* _AIM OF THE EXERCISE_:
In full and word for word, print the data below.
[Opening DATASET CONTENT section]
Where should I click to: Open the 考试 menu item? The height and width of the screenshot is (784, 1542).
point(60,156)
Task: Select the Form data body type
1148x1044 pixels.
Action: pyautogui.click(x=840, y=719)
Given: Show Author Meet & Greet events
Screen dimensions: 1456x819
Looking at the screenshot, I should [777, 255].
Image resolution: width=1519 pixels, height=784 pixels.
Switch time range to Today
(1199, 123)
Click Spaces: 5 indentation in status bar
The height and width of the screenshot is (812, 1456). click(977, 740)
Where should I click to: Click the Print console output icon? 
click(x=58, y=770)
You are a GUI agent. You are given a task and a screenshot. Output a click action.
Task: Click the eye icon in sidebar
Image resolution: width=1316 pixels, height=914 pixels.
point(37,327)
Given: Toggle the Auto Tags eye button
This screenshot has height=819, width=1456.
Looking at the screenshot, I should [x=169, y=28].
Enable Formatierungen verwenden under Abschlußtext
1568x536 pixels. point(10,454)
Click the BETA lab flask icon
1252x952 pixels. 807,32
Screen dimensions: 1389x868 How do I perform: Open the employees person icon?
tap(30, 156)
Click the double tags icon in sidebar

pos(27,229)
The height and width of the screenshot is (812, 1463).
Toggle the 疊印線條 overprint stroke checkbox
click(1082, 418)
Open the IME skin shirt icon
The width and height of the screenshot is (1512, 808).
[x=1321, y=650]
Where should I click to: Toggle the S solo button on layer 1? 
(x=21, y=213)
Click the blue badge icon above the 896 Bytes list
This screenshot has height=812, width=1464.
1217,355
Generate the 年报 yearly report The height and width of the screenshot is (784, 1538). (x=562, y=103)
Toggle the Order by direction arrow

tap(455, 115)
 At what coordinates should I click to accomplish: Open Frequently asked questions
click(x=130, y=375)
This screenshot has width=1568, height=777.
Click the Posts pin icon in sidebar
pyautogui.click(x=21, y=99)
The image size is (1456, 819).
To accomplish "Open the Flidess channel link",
[Closing DATASET CONTENT section]
* _RESULT_:
Where should I click to: Open the 考试 menu item? The height and width of the screenshot is (784, 1542).
point(60,156)
Task: Select the Form data body type
1148x1044 pixels.
Action: pyautogui.click(x=840, y=719)
Given: Show Author Meet & Greet events
Screen dimensions: 1456x819
Looking at the screenshot, I should [777, 255].
Image resolution: width=1519 pixels, height=784 pixels.
Switch time range to Today
(1199, 123)
Click Spaces: 5 indentation in status bar
The height and width of the screenshot is (812, 1456). click(977, 740)
Where should I click to: Click the Print console output icon? 
click(x=58, y=770)
You are a GUI agent. You are given a task and a screenshot. Output a click action.
Task: Click the eye icon in sidebar
Image resolution: width=1316 pixels, height=914 pixels.
point(37,327)
Given: Toggle the Auto Tags eye button
This screenshot has height=819, width=1456.
Looking at the screenshot, I should [x=169, y=28].
Enable Formatierungen verwenden under Abschlußtext
1568x536 pixels. point(10,454)
Click the BETA lab flask icon
1252x952 pixels. 807,32
Screen dimensions: 1389x868 How do I perform: Open the employees person icon?
tap(30, 156)
Click the double tags icon in sidebar

pos(27,229)
The height and width of the screenshot is (812, 1463).
Toggle the 疊印線條 overprint stroke checkbox
click(1082, 418)
Open the IME skin shirt icon
The width and height of the screenshot is (1512, 808).
[x=1321, y=650]
Where should I click to: Toggle the S solo button on layer 1? 
(x=21, y=213)
Click the blue badge icon above the 896 Bytes list
This screenshot has height=812, width=1464.
1217,355
Generate the 年报 yearly report The height and width of the screenshot is (784, 1538). (x=562, y=103)
Toggle the Order by direction arrow

tap(455, 115)
 At what coordinates should I click to accomplish: Open Frequently asked questions
click(x=130, y=375)
This screenshot has width=1568, height=777.
Click the Posts pin icon in sidebar
pyautogui.click(x=21, y=99)
The image size is (1456, 819).
To accomplish "Open the Flidess channel link",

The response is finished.